OSG (Open Science Grid) Singularity Infrastructure
ssh will be used to connect to a remote job submit host. Please ensure you have a ssh client installed. The instructors will supply a slip of paper with username, password and hostname during the session.
2. OSG Overview
The Open Science Grid (OSG) is a distributed infrastructure for high throughput computing. The OSG enables dozens of universities and labs to provide researchers with access to significant computing resources. The resources accessible through the OSG are contributed by the community, organized by the OSG, and governed by the OSG consortium. In the last 12 months, we have provided more than 1.2 Billion CPU hours to researchers across a wide variety of projects.
This map is available "live" on the OSG Display site.
2.1 Distributed High Throughput Computing
OSG is focusing on single core, or low number core jobs which can fit on a single node. Some guidelines:
- Use less than 2 GB memory
- Each invocation should run for 1-12 hours
- Compute sites in the OSG can be configured to use preemption, which means jobs can be automatically killed if higher priority jobs enter the system. Preempted jobs will restart on another site, but it is important that the jobs can handle multiple restarts.
2.2 Motivations for Containers in OSG
Each computing resource exposes a slightly different operating system environment. Actually this capacity can be daunting for the individual: each site has its own discretion to setup their runtime environment in a unique way.
Before containers, OSG used to tell the users:
- Binaries should preferably be statically linked. However, dynamically linked binaries with standard library dependencies, built for a 64-bit Red Hat Enterprise Linux (RHEL) 6 machines will also work. Also, interpreted languages such as Python or Perl will work as long as there are no special module requirements.
- Software dependencies can be difficult to accommodate unless the software can be staged with the job.
Motivation for containers in OSG:
- Consistent environment (default images) - If a user does not specify a specific image, a default one is used by the job. The image contains a decent base line of software, and because the same image is used across all the sites, the user sees a more consistent environment than if the job landed in the environments provided by the individual sites.

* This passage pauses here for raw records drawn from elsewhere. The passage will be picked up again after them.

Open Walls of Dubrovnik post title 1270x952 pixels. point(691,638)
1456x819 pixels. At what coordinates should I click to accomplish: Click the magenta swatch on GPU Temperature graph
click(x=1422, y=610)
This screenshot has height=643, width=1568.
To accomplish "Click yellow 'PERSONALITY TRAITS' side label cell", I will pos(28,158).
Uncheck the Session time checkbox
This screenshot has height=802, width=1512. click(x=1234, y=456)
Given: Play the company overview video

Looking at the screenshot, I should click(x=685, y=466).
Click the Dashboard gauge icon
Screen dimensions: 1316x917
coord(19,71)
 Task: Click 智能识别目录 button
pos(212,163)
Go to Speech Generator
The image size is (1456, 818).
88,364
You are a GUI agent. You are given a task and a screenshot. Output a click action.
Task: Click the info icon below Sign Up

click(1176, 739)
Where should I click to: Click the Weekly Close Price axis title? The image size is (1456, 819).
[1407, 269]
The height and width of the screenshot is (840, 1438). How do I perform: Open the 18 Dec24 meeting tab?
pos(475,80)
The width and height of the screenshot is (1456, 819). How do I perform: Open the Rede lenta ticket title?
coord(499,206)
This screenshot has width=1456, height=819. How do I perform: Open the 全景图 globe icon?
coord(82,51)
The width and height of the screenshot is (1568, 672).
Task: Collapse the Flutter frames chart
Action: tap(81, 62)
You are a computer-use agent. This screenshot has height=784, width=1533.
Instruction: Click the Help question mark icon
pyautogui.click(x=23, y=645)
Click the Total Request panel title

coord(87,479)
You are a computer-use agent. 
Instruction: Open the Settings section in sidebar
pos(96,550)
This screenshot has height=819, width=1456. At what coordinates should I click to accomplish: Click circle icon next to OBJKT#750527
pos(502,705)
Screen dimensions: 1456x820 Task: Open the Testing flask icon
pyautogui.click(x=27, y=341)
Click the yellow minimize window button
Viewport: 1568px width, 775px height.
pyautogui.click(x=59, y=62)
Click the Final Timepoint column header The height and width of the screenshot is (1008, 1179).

- Custom software environment (user defined images) - Users can create and use their custom images, which is useful when having very specific software requirements or software stacks which can be tricky to bring with a job. For example: Python or R modules with dependencies, TensorFlow, ...
- Enables special environment such as GPUs - Special software environments to go and in hand with the special hardware.
- Process isolation - Sandboxes the job environment so that a job can not peek at other jobs.
- File isolation - Sandboxes the job file system, so that a job can not peek at other jobs' data.
2.3 Container Statistics
These are for a subset of OSG, specifically for the OSG VO (Virtual Organization). Other VOs are also using containers.
One challenge when running these many container per day, across 100's of sites and 1000's of compute nodes, is how do we distribute and access containers without putting unnecessary load on Docker and Singularity hubs? More about this below.
The breakdown of jobs shows about half runs without containers, and the once running in containers are mostly doing so under the default images.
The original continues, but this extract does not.